TransCanada is seeking approval from Nebraska for the approval of $8bn Keystone XL pipeline route through the state.

Recently, US President Donald Trump has given nod to construct the pipeline, reversing the former President Barack Obama's decision, who had rejected the project over environmental issues.

TransCanada’s earlier attempts to build the pipeline in Nebraska were opposed by activists and some landowners over the concerns of damaging property and contaminating groundwater supplies.

Keystone XL pipeline is being developed to transport heavy crude oil to Gulf Coast refineries.

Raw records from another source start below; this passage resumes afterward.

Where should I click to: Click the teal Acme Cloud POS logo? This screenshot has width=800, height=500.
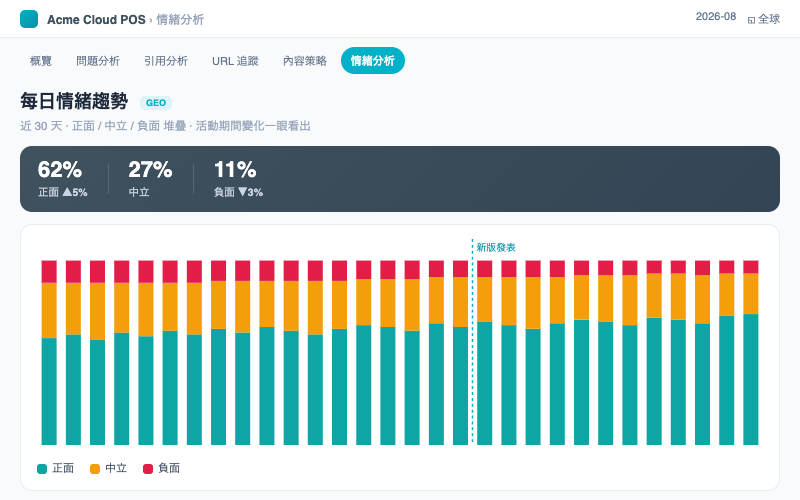[29, 19]
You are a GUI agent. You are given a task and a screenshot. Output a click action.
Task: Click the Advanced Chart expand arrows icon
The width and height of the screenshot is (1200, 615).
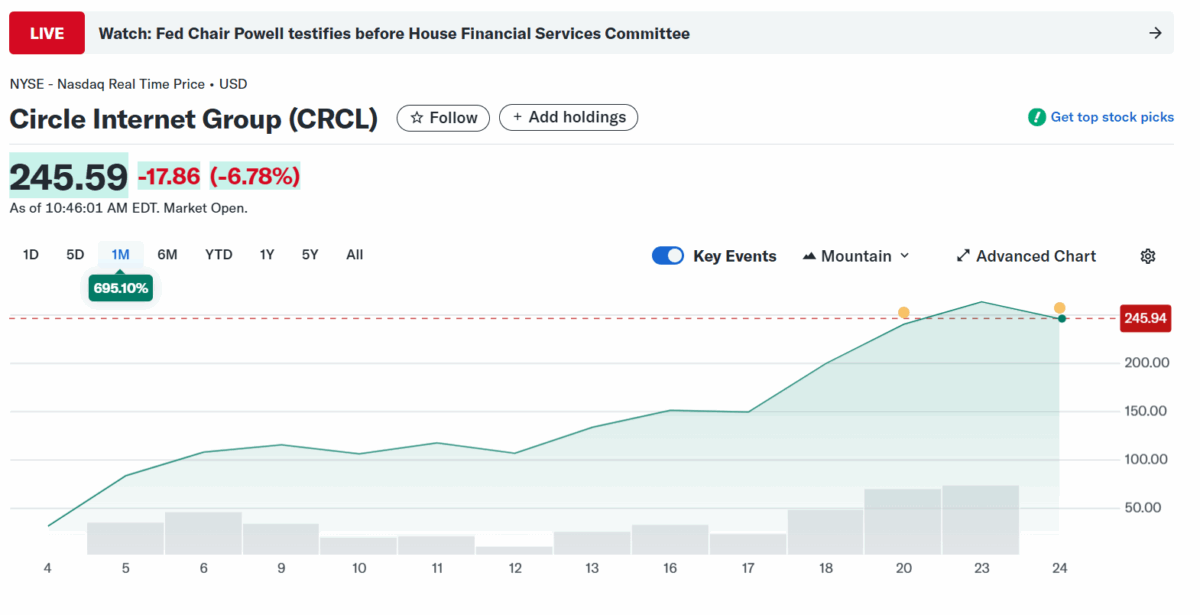click(x=963, y=256)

Through travelling six states, the pipeline will carry about 700,000 barrels of crude per day to refineries on the US Gulf of Mexico coast from oil sands of Alberta

The proposed route, which has been assessed by the Nebraska Department of Environmental Quality, secured approval from Nebraska governor in 2013.

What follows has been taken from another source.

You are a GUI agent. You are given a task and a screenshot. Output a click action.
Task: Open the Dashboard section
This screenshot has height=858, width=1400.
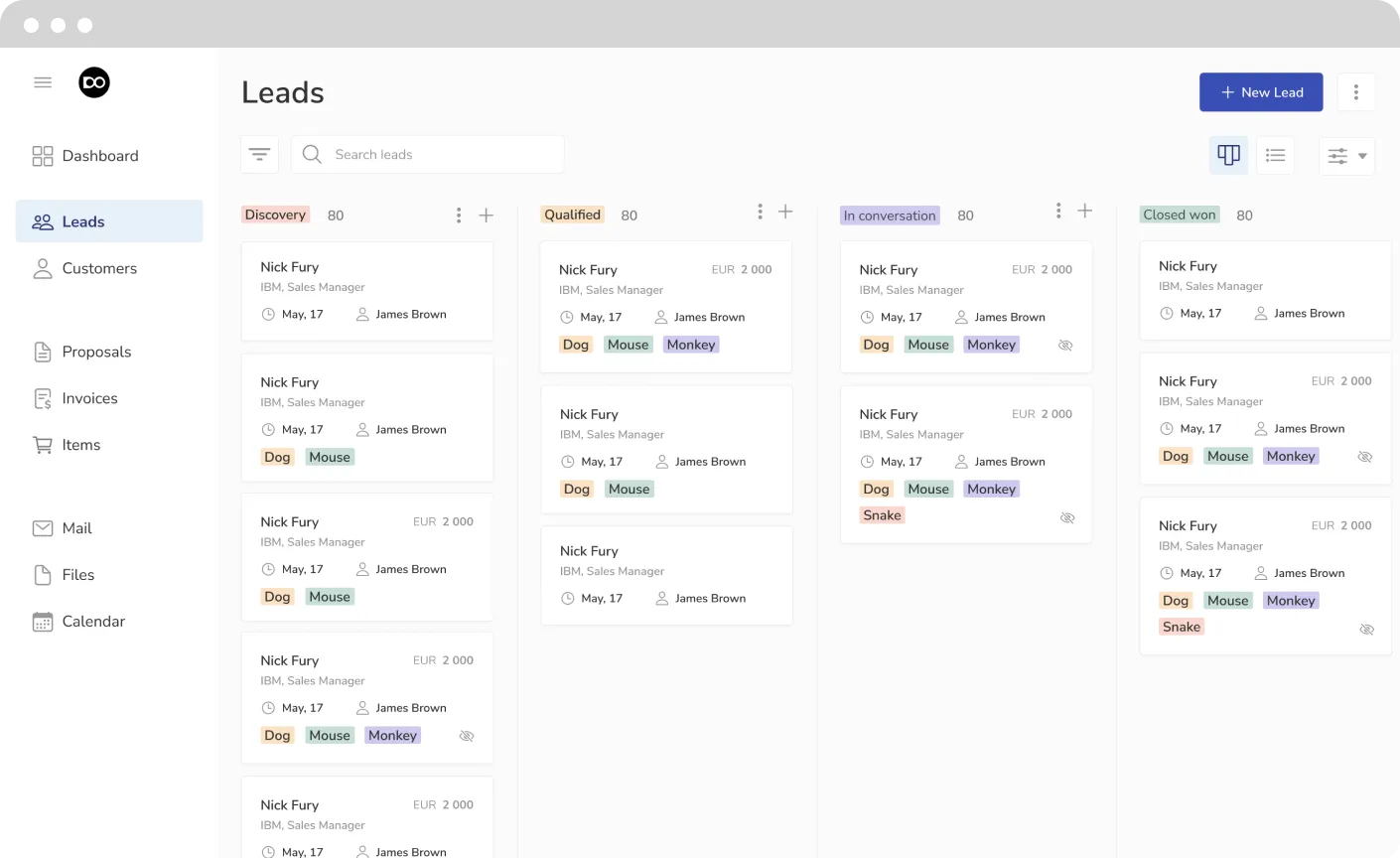[x=99, y=156]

The preferred route will not pass through the Nebraska Sandhills, and is expected to result in minimal environmental impacts in the state.

In addition, the review is comprised of active consultation with landowners on the pipeline corridor. Around 90% of land owners have signed voluntary easements to build the pipeline.

Expected to conclude in this year, the PSC process is claimed to be the clearest path to achieve route certainty for the project in Nebraska.

TransCanada president and CEO Russ Girling said: "The thousands of Nebraskans we have met over the last eight years understand the value of this project and what it means to the state.

“As we have said consistently, safety and a respect for the environment remain our key priorities. We are listening and acting on what we have learned."